Traduction par L.-C. Colomb.
Librairie Hachette et Cie (p. 160-165).

XXV

LA VÉNUS DE GLACE

Je veux triompher de cet homme, ou je consens à n’avoir jamais eu d’intelligence.
MORETO.

Le comte Soltyk avait invité la belle société de Kiew à une fête masquée qu’il donnait dans son palais. Tous les jeunes cœurs battaient joyeusement, mais les messieurs et les dames d’un âge plus avancé attendaient aussi la soirée avec impatience, car on savait qu’avec Soltyk on pouvait espérer non seulement une réception brillante et somptueuse, mais encore des inventions originales et même bizarres, et une série de surprises charmantes.

Il était à peu près huit heures du soir. Les premiers équipages arrivaient, et le comte Soltyk, en toilette parisienne irréprochable, avait donné les derniers ordres. Bientôt apparurent toutes les zones de la terre et toutes les saisons de l’année qui semblaient s’être réunies pour transformer les vastes et splendides salons du palais en un monde féerique.

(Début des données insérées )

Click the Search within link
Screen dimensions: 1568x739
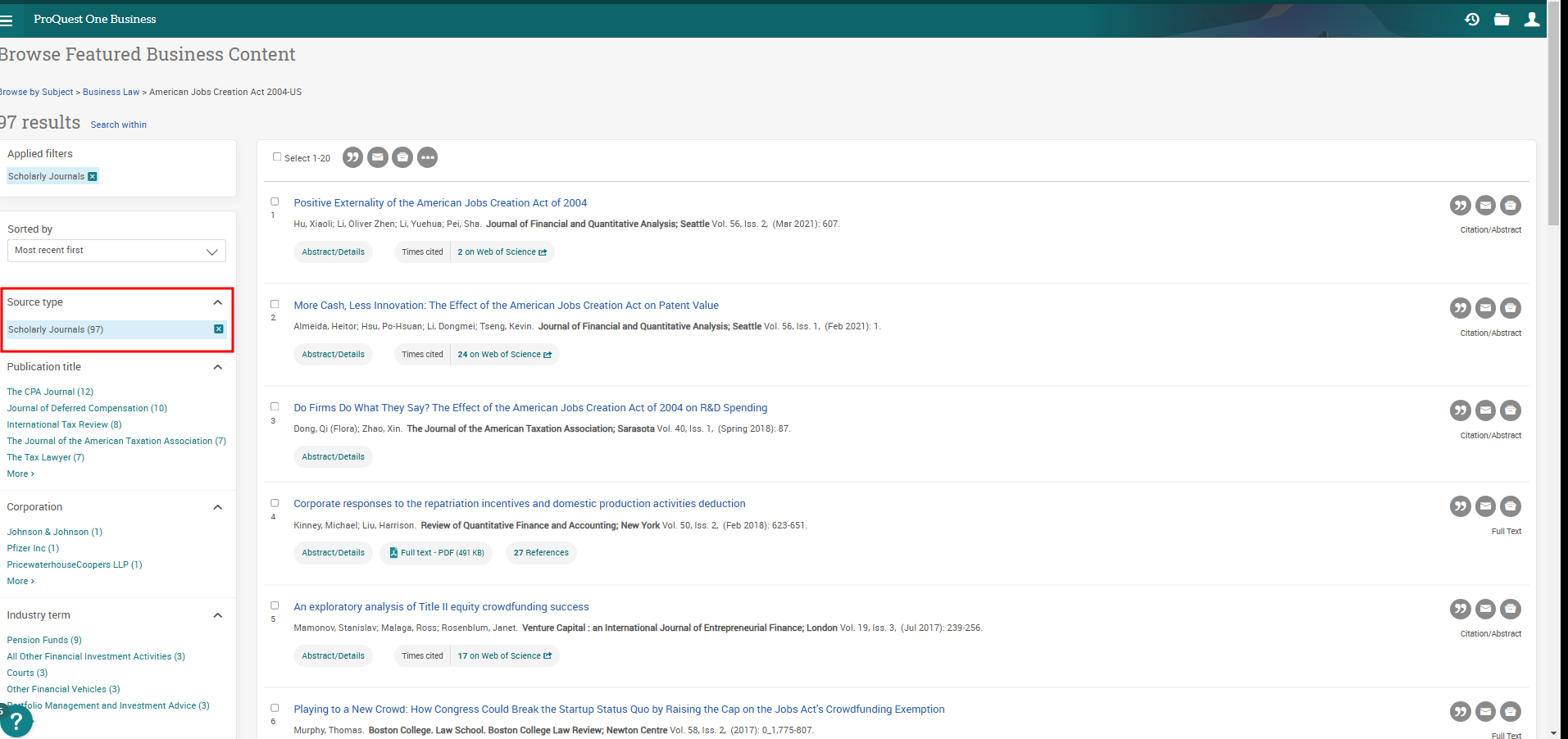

Le comte, en haut du large escalier de marbre, recevait ses hôtes et laissait à un de ses parents, M. de Tarajewitsch, au P. Glinski et à son majordome, le soin de les conduire dans l’intérieur du palais. Les arrivants étaient littéralement éblouis, et l’admiration, le ravissement augmentaient à chaque pas.

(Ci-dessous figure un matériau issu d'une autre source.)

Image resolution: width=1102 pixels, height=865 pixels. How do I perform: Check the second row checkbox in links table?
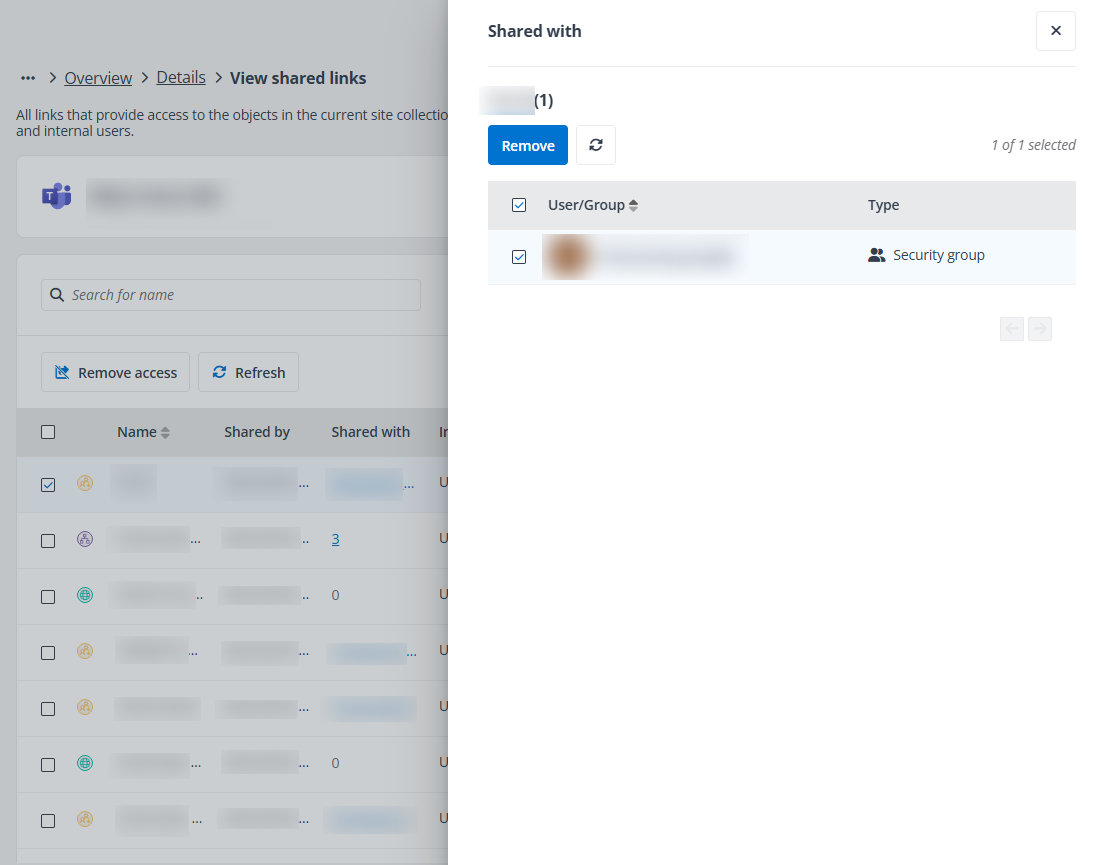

Aussitôt qu’un des cosaques postés à l’entrée eut donné un signal convenu avec un sifflet d’argent, Soltyk descendit rapidement l’escalier pour recevoir la famille Oginska dans le vestibule, et l’introduire lui-même dans son monde enchanté. Dragomira était venue avec les Oginski ; le comte la remercia avec quelques mots aimables et offrit ensuite le bras à madame Oginska. M. Oginski conduisit Dragomira ; Anitta suivait avec Sessawine.

L’escalier était décoré de plantes magnifiques. On marchait sur de moelleux tapis de Perse, où des mains de fées semblaient avoir semé des fleurs ; l’air, doucement chauffé, était rempli de lumière et de parfums.

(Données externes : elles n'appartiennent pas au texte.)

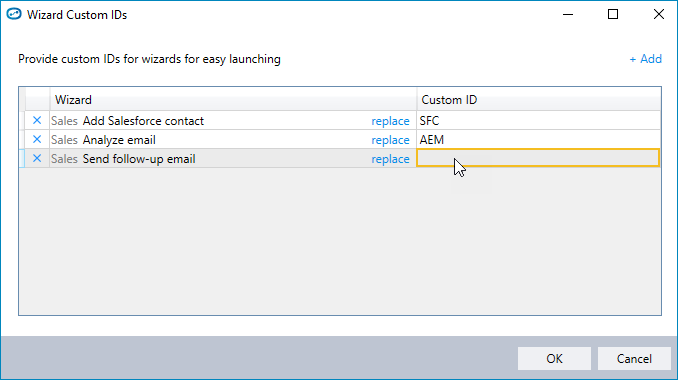Image resolution: width=678 pixels, height=380 pixels.
Task: Replace the Add Salesforce contact wizard
Action: [390, 121]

Mme Oginska, en robe de velours noir et chargée de ses précieux bijoux de famille, était enveloppée d’une longue pelisse de zibeline. Anitta avait une splendide toilette parisienne, robe de crêpe bouton d’or, toute papillotante de fils d’or ; queue de velours de la même couleur, doublée de satin jaune paille, relevée derrière par des épingles d’or ; écharpe de moire jaune d’or garnie de franges d’or. Une nuée de petits colibris, au cou étincelant, semblaient voltiger sur la queue de la robe. Dans ses cheveux, Anitta avait de ces mêmes petits oiseaux avec une épingle de diamants. Une sortie de bal en peluche rouge rubis, garnie de renard bleu et de plumes de colibris qui brillaient comme des pierres précieuses, complétait cet ensemble ravissant.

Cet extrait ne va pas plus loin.